▶ Requirement 1
Duplicate the passage from the BVA news text, starting at "Larry is survived" and ending at "found at www.duffy-poule.com.".
▶ Requirement 2
Summarize the BVA news text in two sentences.

Quoted passage START

Grant Offered Gift of Self in Serving Fellow Vets
Former BVA Field Service Representative and devoted regional group officer Larry Grant passed away March 7 in Providence, Rhode Island.
Born in Providence on April 3, 1938, Larry was raised in Warwick, Rhode Island, and graduated from Warwick’s Veterans Memorial High School in 1957. He shortly thereafter enlisted in the U.S. Air Force and was honorably discharged on July 20, 1961.
Larry Grant typically placed the welfare of his fellow blinded veterans above his own while serving as a Field Service Representative. The same is true for the work he did for the Rhode Island/ Southeastern Massachusetts Regional Group.
Larry received an Associate of Science degree in Business Administration in 1960 from Rhode Island Junior College during his Air Force tour of duty. Hewas employed for 25 years at Nortel Networks, Inc. in Warwick and later in Ann Arbor, Michigan, and Nashville, Tennessee. He retired as a quality engineer, after which he served as the Region I Field Service Representative in Boston from 1988 to 1994 and as a longtime president of the Rhode Island/Southeastern Massachusetts Regional Group.
Larry was known for his warm heart, wide smile, and quick wit. While his highest priorities were family and fellow blinded veterans, he never cowered from getting involved in civic issues. Larry was instrumental in the installation of the audible “chirping sound” at the downtown Attleboro, Rhode Island, traffic signals to assist the visually impaired to safely cross the intersections while retaining their independence with dignity. He also vigorously challenged the U.S. Postal Service recently regarding its interpretation of “Free Matter for the Blind” mailing privileges.
“Larry was a high-energy, passionate, outspoken advocate for blinded veterans,” said Tom Miller. “He was an outstanding BVA employee and he worked tirelessly to file claims and help veterans adjust to vision loss.”
More significant, said Tom, was the work he did to strengthen his regional group following his second retirement, this time from BVA. “Larry continued to stay fired-up and committed, most notably in his work with the VIST Coordinator in Providence and in the many other things he did to strengthen his regional group.”
Larry is survived by his wife, Patricia, three children, and eight grandchildren. An online guest book to express condolences and offer remembrances may be found at www.duffy-poule.com.
Jack Stanton Joins Field Service Staff
Harold “Jack” Stanton is the new BVA Field Service Representative for Region III, replacing Bill Murphy. Based in Decatur, Georgia, Jack is responsible for the area encompassed by Alabama, Florida, Georgia, Kentucky, Louisiana, Mississippi, South Carolina, and Tennessee. The change was effective on December 3, 2007.
Newly appointed Jack Stanton of Decatur, Georgia, serving blinded veterans in the Field Service Program’s Region III.
Most recently, Jack was a Veterans Representative for a State of Missouri case management program that provided education and career training assistance to veterans in the northeastern portion of the state. His responsibilities included outreach to businesses and community organizations regarding the program. He was named Missouri’s Veterans Representative of the Year in 2004 and was honored in both 2005 and 2006 in Washington, DC, with peer-nominated Outstanding Service to Veterans Awards.

Quoted passage END
Source data START

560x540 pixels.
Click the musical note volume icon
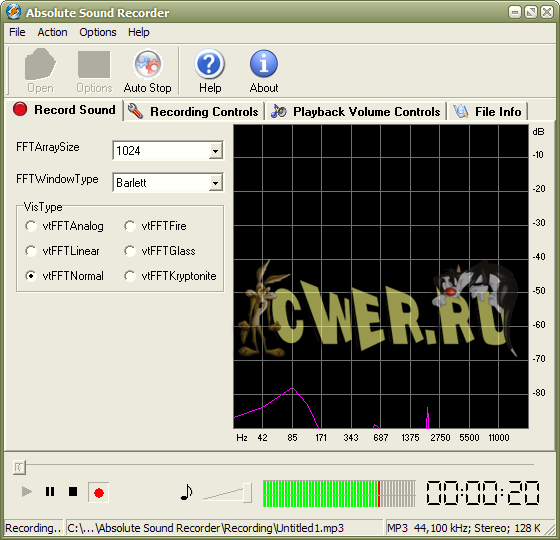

Source data END

▶ Answer 1
Larry is survived by his wife, Patricia, three children, and eight grandchildren. An online guest book to express condolences and offer remembrances may be found at www.duffy-poule.com.

▶ Answer 2
Larry Grant, a former BVA Field Service Representative and longtime president of the Rhode Island/Southeastern Massachusetts Regional Group, passed away March 7 in Providence, Rhode Island. Harold "Jack" Stanton, based in Decatur, Georgia, has replaced Bill Murphy as the BVA Field Service Representative for Region III.